It wasn't until Robert Vizzini turned 39, an age of midcareer retrospectives in the art world, that he began to pursue photography in earnest. Yet his interest in visual expression dates at least to 1960, when at the impressionable age of eight he saw the work of Edward Weston on a Today Show broadcast. “In a real sense he taught me to see,” says the New York City-based photographer, who works days as a graphic designer. “I fell I’ve been internalizing images my whole life.”

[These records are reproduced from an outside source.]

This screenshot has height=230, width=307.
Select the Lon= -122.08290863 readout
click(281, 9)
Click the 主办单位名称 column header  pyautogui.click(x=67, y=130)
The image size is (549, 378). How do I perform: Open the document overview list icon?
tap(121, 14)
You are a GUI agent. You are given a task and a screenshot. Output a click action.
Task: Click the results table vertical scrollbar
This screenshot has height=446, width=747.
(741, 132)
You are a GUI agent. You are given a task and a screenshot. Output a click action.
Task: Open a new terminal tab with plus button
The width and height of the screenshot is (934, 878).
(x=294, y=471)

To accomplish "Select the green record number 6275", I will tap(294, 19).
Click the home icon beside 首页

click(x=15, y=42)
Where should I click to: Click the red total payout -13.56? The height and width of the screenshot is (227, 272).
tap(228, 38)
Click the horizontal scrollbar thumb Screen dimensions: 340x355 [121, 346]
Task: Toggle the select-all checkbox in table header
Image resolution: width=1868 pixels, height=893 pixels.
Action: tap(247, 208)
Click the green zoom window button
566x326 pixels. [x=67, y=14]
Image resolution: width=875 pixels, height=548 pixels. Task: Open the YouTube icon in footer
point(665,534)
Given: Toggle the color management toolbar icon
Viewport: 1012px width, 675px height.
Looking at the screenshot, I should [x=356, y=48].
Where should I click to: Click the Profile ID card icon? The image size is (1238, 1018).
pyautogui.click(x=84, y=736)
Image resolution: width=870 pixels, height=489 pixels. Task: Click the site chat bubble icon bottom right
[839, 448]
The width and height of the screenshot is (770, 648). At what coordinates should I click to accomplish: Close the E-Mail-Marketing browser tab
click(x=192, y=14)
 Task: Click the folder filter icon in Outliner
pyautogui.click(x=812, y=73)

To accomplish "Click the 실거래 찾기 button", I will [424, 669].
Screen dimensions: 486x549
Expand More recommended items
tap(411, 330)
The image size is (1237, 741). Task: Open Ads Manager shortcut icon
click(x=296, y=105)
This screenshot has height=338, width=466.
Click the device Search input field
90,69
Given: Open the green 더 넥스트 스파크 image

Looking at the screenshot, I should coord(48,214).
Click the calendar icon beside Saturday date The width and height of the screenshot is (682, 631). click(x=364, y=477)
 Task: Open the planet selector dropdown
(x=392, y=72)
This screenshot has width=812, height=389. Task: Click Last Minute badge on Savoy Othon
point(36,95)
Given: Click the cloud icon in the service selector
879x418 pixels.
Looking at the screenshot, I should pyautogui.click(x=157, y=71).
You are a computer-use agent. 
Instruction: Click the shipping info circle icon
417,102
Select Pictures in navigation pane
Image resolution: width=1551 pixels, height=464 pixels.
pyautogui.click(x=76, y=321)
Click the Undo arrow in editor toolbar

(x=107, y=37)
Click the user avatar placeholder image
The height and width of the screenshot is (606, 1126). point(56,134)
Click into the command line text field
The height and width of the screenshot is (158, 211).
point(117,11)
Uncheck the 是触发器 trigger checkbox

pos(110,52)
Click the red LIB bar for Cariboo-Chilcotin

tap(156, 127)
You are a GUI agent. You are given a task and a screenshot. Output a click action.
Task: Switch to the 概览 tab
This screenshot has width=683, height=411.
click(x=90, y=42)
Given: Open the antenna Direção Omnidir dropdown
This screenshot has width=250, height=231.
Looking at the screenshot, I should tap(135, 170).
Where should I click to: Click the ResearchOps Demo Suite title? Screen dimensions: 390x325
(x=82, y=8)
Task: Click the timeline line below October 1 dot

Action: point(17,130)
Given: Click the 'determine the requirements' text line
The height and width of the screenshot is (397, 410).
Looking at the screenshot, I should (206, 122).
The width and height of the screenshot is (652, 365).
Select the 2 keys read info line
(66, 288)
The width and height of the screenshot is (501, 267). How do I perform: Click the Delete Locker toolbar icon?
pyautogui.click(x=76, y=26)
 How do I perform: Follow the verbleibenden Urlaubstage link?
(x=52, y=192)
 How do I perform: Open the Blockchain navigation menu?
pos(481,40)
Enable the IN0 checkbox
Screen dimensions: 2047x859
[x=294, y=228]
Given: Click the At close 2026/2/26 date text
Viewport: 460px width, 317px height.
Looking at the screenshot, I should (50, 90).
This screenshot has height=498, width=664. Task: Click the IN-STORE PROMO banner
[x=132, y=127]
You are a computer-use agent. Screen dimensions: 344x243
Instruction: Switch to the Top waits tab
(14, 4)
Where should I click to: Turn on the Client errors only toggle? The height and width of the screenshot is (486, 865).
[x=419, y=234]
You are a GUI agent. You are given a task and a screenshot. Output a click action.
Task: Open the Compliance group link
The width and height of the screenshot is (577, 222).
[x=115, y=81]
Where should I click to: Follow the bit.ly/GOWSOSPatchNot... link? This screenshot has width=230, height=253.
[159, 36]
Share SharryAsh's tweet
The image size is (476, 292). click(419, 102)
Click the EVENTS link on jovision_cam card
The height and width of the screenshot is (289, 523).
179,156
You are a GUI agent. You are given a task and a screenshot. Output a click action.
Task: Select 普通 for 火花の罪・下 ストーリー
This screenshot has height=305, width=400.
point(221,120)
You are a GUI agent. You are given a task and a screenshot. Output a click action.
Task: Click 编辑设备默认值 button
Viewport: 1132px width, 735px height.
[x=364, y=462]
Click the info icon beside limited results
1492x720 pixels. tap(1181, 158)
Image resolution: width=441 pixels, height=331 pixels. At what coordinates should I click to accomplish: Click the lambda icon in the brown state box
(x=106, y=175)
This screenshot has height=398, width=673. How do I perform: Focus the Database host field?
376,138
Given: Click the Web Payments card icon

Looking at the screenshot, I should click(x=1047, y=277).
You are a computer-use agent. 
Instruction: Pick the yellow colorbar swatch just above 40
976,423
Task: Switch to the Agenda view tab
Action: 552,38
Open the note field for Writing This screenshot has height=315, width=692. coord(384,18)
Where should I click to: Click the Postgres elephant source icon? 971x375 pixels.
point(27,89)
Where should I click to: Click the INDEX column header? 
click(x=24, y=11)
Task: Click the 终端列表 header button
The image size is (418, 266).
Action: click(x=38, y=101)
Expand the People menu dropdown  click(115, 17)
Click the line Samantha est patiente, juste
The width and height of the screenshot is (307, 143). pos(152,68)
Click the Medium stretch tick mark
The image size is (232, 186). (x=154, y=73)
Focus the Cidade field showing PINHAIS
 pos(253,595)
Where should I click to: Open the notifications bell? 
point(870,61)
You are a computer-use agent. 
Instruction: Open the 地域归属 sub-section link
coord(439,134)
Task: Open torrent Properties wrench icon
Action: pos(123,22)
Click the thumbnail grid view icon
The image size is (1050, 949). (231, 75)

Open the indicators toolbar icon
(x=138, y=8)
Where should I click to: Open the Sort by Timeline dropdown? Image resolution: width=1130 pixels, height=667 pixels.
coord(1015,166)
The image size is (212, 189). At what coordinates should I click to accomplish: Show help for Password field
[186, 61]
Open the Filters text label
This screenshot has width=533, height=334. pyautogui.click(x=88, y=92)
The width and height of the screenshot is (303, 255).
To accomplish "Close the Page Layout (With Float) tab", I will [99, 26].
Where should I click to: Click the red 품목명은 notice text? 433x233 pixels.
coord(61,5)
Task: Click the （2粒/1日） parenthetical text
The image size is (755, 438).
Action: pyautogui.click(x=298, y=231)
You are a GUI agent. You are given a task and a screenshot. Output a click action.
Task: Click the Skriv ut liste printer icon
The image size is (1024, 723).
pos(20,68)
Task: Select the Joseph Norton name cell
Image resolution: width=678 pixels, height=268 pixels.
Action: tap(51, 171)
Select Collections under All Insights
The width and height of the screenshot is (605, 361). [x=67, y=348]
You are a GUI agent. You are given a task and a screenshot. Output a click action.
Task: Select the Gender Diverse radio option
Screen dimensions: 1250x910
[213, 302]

Despite his muse, Vizzini strays from the Weston fold in Communing with the Universe, a series of nocturnal images shot in locations ranging from Nova Scotia to Italy’s Tuscany region. No creamy AZO-Pyro tones for him; Vizzini combines traditional silver bromide paper with undiluted lithographic developer, ordinarily used at lower strengths to produce a high-contrast result. This gives his prints a grainy, sketchlike quality and a pinkish image tone the reinforce their often otherworldly content. In this six minute exposure, made with a Hasselblad 503cw and 50mm f/4 Zeiss wideangle at the Red Carpet Motel in Bouton Iowa, a satellite dish seems to ,send a lonely message to the stars, though it is also a sly reference to the photographer’s youthful enthusiasm for the fledgling sciences of space exploration and TV.
Because Vizzini’s printing technique produces unique artifacts with every sheet of paper he slips into the developer, he can’t create the consistant editions that galleries often demand. instead, he call the prints “expressions,” making 15 at each of two sizes, 13 x 13 and 17 x 17 inches, then stopping. The work sells briskly at New York City’s ClampArt Gallery.